OBJECTIVE: Say whether each statement agrees with the account of the server repairs, answering yes or no and quoting the words of the account that decide it. 1. The replacement power supply got the original box working again. 2. The Vancouver provider asked to renumber its IPs the following week. 3. Andrew Thompson ran a second null-modem cable between the two boxes.

EXTRACT:
.....

I got a call saying the box would not power back up. Damn. So I grabbed an extra box from the basement, stopped by OEM Express for an extra power supply unit, and headed out to the west end of the city.
When I arrived, I first attempted to use the backup box and just transfer over the disk and try that. No go. Then I remembered this was a large disk in an old box and suspected BIOS problems. So I put the disk back into the original box and tried the replacement PSU. Yep, that worked. So I put that in and m20 was up and running. Great. That’s just want I needed.
Time spent: about 3 hours from leaving home and finishing the job. I was hot, tired, and needed a beer. And pizza.
I was just walking into Mr Mozzarella to pick up the pizza when I got a phone call from my provider in Vancouver, BC Hosting. They were moving location, renumbering IPs, and were wondering if they could do that tonight. Sure, I said. No worries. So I picked up the pizza, headed home, and modified more DNS settings in about 7 different domains.
Shortly thereafter, the box was moved, and everything was back up and running. Sure it would take a while for people to get back to the website, because of DNS propagation. But I provided alternative access methods using different website prefixes. These worked, but not everyone was able to get to them. I apologise for that.
On to New Zealand
Come Monday, everything seemed to be working. The DNS was propagating. Traffic was back to normal levels. But graphs show that resumption was a gradual process.
Satisfied, I decided it was time to modify some things with my New Zealand servers. My provider, CityLink provide me with bandwidth for the NZ ADSL mailing list as well as the NZ FreeBSD website mirror and cvsup mirror. They were also renumbering. So I added the new IP addresses and managed to block one of the boxes off the net. Luckily, it had a serial console available via the other box. That was my savior that day. I didn’t want to risk changing the other box as it did not have a serial console. So I relied upon Andrew Thompson to finalize those changes. While he was there, he strung a second null-modem cable between the two boxes. If two boxes act as mutual serial consoles for each other, then you need two cables. Proof to the contrary is quite welcome.

.....

DATASET RECORDS:

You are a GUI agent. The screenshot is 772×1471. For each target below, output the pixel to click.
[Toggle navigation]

.....

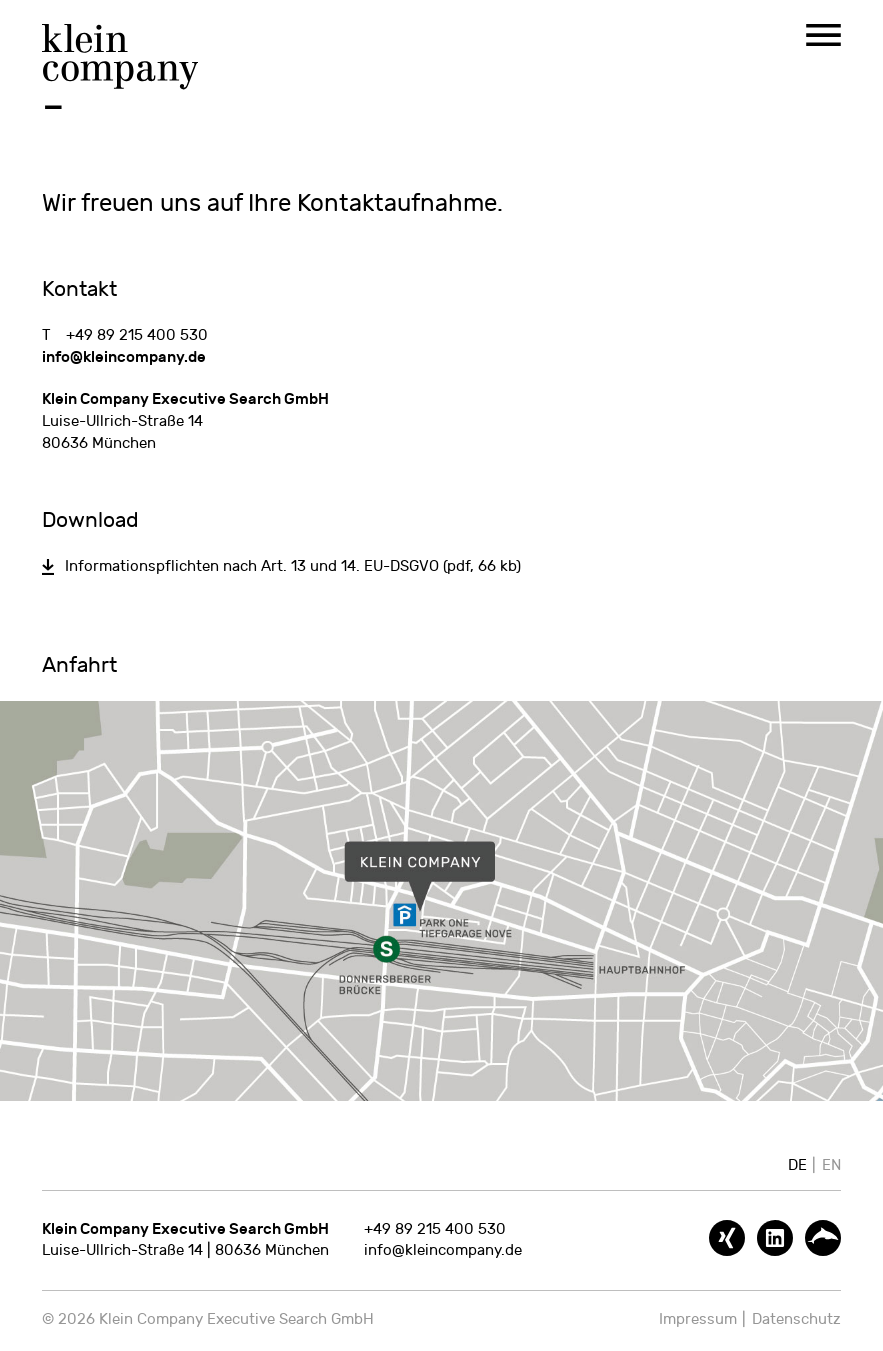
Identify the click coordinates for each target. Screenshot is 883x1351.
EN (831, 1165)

.....

SOLVED EXERCISE:
1. Yes: "So I put the disk back into the original box and tried the replacement PSU. Yep, that worked."
2. No: "were wondering if they could do that tonight."
3. Yes: "he strung a second null-modem cable between the two boxes."